There is no rent control question on Minneapolis ballots in the city's upcoming elections.
That might surprise some. After all, voters in 2021 approved a ballot question that raised the likelihood of a future ballot question on the subject. As recently as this spring, a majority of City Council members supported putting a question about rent control — often called rent stabilization by supporters — to voters this fall.
Then in June, a group of five council members effectively killed that chance in a contentious maneuver that took advantage of the absence of the council's three Muslim members during an Islamic holiday.

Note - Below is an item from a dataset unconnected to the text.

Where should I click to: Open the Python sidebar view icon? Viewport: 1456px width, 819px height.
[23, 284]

Debate on the topic continues, and several council candidates are campaigning on their support for rent control. But a direct question to the voters isn't happening yet.
There has never been agreement among council members and Mayor Jacob Frey as to what type of rent control, if any, the city should have. Frey is generally cool to the idea, and several council members are dead set against it.
Here's the backstory:
Voters in 2021 approved, by roughly 53% to 47%, an amendment to the city's charter that gave the council authority to enact a rent control policy, or to put a policy to voters. Numerous council members, including Council President Andrea Jenkins, said they planned to put a proposal to voters this year.

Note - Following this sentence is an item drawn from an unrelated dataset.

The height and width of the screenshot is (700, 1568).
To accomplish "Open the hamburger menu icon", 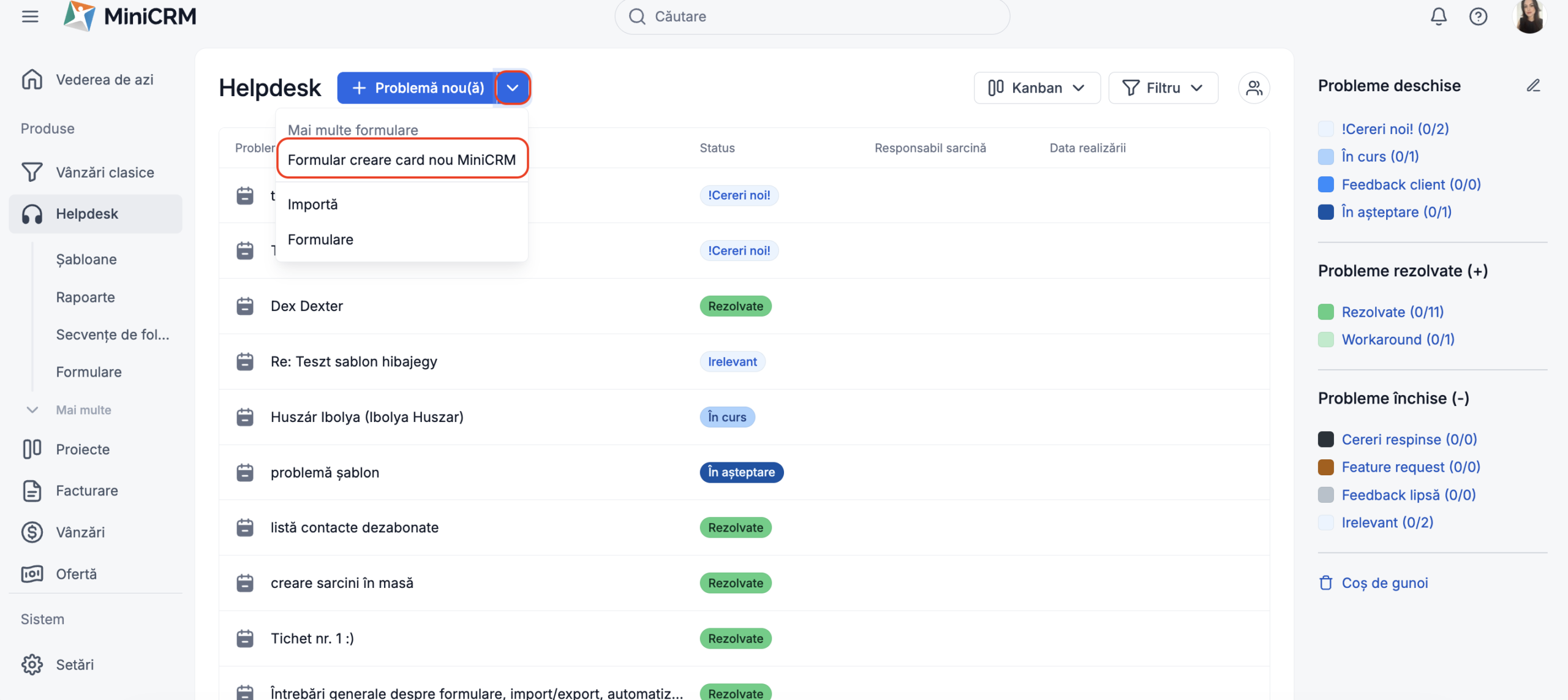I will [x=30, y=17].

A working group that included landlords, tenants and advocates met and sent two ideas to the council in December.
The favored option was a 3% cap on annual rent increases, mirroring a policy approved by St. Paul voters in 2021. The second Minneapolis idea was a softer version that would have allowed more rental properties to raise rents by higher rates. In May, the council voted 7-5 to move ahead with the first plan — although Jenkins, who voted in favor of it, said she wouldn't support those specifics; she wanted the process to continue so a compromise could be hammered out. Frey said he'd veto the plan before it could reach voters.
Then on June 28, while Council Members Aisha Chughtai, Jamal Osman and Jeremiah Ellison were absent observing Eid al-Adha, five council members — a majority only because of the absence of the Muslim members — forced a procedural vote that meant no substantive rent control policy could be approved in time to be printed on the ballots.
The five were Council Members Michael Rainville, LaTrisha Vetaw, Lisa Goodman and Emily Koski, and Vice President Linea Palmisano.